Reproduce all of the records below, changing every occurrence of "Screen dimensions" to "Display size" and leaving all other text unaltered.

--- Begin Data for processing ---

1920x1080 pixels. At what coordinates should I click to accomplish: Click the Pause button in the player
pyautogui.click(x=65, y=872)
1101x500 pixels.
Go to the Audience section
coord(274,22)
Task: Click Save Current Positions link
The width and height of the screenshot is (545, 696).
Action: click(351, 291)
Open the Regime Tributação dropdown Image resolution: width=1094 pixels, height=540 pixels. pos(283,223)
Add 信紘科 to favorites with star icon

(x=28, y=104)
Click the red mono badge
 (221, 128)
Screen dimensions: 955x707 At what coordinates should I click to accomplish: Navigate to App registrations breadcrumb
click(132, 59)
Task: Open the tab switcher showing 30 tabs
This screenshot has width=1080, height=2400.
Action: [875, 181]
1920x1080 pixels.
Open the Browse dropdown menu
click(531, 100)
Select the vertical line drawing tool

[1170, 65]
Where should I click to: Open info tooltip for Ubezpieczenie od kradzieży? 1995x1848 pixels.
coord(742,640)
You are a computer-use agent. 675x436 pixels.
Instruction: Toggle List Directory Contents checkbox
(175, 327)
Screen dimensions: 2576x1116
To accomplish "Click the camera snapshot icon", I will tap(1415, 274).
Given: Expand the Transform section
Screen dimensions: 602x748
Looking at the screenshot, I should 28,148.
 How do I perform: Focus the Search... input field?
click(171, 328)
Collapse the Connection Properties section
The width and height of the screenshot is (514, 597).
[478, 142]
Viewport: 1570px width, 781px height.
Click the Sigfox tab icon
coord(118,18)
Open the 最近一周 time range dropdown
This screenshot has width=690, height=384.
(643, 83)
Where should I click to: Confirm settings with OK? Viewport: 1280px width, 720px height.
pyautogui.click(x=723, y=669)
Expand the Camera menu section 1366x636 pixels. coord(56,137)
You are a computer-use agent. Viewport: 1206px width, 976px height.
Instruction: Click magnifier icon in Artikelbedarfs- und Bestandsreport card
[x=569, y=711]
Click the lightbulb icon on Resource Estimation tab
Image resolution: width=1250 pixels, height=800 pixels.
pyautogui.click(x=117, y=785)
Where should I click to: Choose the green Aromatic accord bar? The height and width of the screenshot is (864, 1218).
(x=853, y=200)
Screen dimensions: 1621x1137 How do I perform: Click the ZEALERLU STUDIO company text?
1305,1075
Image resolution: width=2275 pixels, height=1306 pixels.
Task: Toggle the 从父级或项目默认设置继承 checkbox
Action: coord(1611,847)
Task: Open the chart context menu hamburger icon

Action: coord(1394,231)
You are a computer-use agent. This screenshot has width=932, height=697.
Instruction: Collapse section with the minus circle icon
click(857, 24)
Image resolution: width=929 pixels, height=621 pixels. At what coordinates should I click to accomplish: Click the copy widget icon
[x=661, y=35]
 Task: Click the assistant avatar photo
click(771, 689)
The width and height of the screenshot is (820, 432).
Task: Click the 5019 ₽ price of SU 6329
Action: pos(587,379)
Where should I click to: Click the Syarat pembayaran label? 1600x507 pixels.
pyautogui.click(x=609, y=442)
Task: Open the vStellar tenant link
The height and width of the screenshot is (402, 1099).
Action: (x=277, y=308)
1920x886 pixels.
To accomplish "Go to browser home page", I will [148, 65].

--- End Data for processing ---

Output:
1920x1080 pixels. At what coordinates should I click to accomplish: Click the Pause button in the player
pyautogui.click(x=65, y=872)
1101x500 pixels.
Go to the Audience section
coord(274,22)
Task: Click Save Current Positions link
The width and height of the screenshot is (545, 696).
Action: click(351, 291)
Open the Regime Tributação dropdown Image resolution: width=1094 pixels, height=540 pixels. pos(283,223)
Add 信紘科 to favorites with star icon

(x=28, y=104)
Click the red mono badge
 (221, 128)
Display size: 955x707 At what coordinates should I click to accomplish: Navigate to App registrations breadcrumb
click(132, 59)
Task: Open the tab switcher showing 30 tabs
This screenshot has width=1080, height=2400.
Action: [875, 181]
1920x1080 pixels.
Open the Browse dropdown menu
click(531, 100)
Select the vertical line drawing tool

[1170, 65]
Where should I click to: Open info tooltip for Ubezpieczenie od kradzieży? 1995x1848 pixels.
coord(742,640)
You are a computer-use agent. 675x436 pixels.
Instruction: Toggle List Directory Contents checkbox
(175, 327)
Display size: 2576x1116
To accomplish "Click the camera snapshot icon", I will tap(1415, 274).
Given: Expand the Transform section
Display size: 602x748
Looking at the screenshot, I should 28,148.
 How do I perform: Focus the Search... input field?
click(171, 328)
Collapse the Connection Properties section
The width and height of the screenshot is (514, 597).
[478, 142]
Viewport: 1570px width, 781px height.
Click the Sigfox tab icon
coord(118,18)
Open the 最近一周 time range dropdown
This screenshot has width=690, height=384.
(643, 83)
Where should I click to: Confirm settings with OK? Viewport: 1280px width, 720px height.
pyautogui.click(x=723, y=669)
Expand the Camera menu section 1366x636 pixels. coord(56,137)
You are a computer-use agent. Viewport: 1206px width, 976px height.
Instruction: Click magnifier icon in Artikelbedarfs- und Bestandsreport card
[x=569, y=711]
Click the lightbulb icon on Resource Estimation tab
Image resolution: width=1250 pixels, height=800 pixels.
pyautogui.click(x=117, y=785)
Where should I click to: Choose the green Aromatic accord bar? The height and width of the screenshot is (864, 1218).
(x=853, y=200)
Display size: 1621x1137 How do I perform: Click the ZEALERLU STUDIO company text?
1305,1075
Image resolution: width=2275 pixels, height=1306 pixels.
Task: Toggle the 从父级或项目默认设置继承 checkbox
Action: coord(1611,847)
Task: Open the chart context menu hamburger icon

Action: coord(1394,231)
You are a computer-use agent. This screenshot has width=932, height=697.
Instruction: Collapse section with the minus circle icon
click(857, 24)
Image resolution: width=929 pixels, height=621 pixels. At what coordinates should I click to accomplish: Click the copy widget icon
[x=661, y=35]
 Task: Click the assistant avatar photo
click(771, 689)
The width and height of the screenshot is (820, 432).
Task: Click the 5019 ₽ price of SU 6329
Action: pos(587,379)
Where should I click to: Click the Syarat pembayaran label? 1600x507 pixels.
pyautogui.click(x=609, y=442)
Task: Open the vStellar tenant link
The height and width of the screenshot is (402, 1099).
Action: (x=277, y=308)
1920x886 pixels.
To accomplish "Go to browser home page", I will [148, 65].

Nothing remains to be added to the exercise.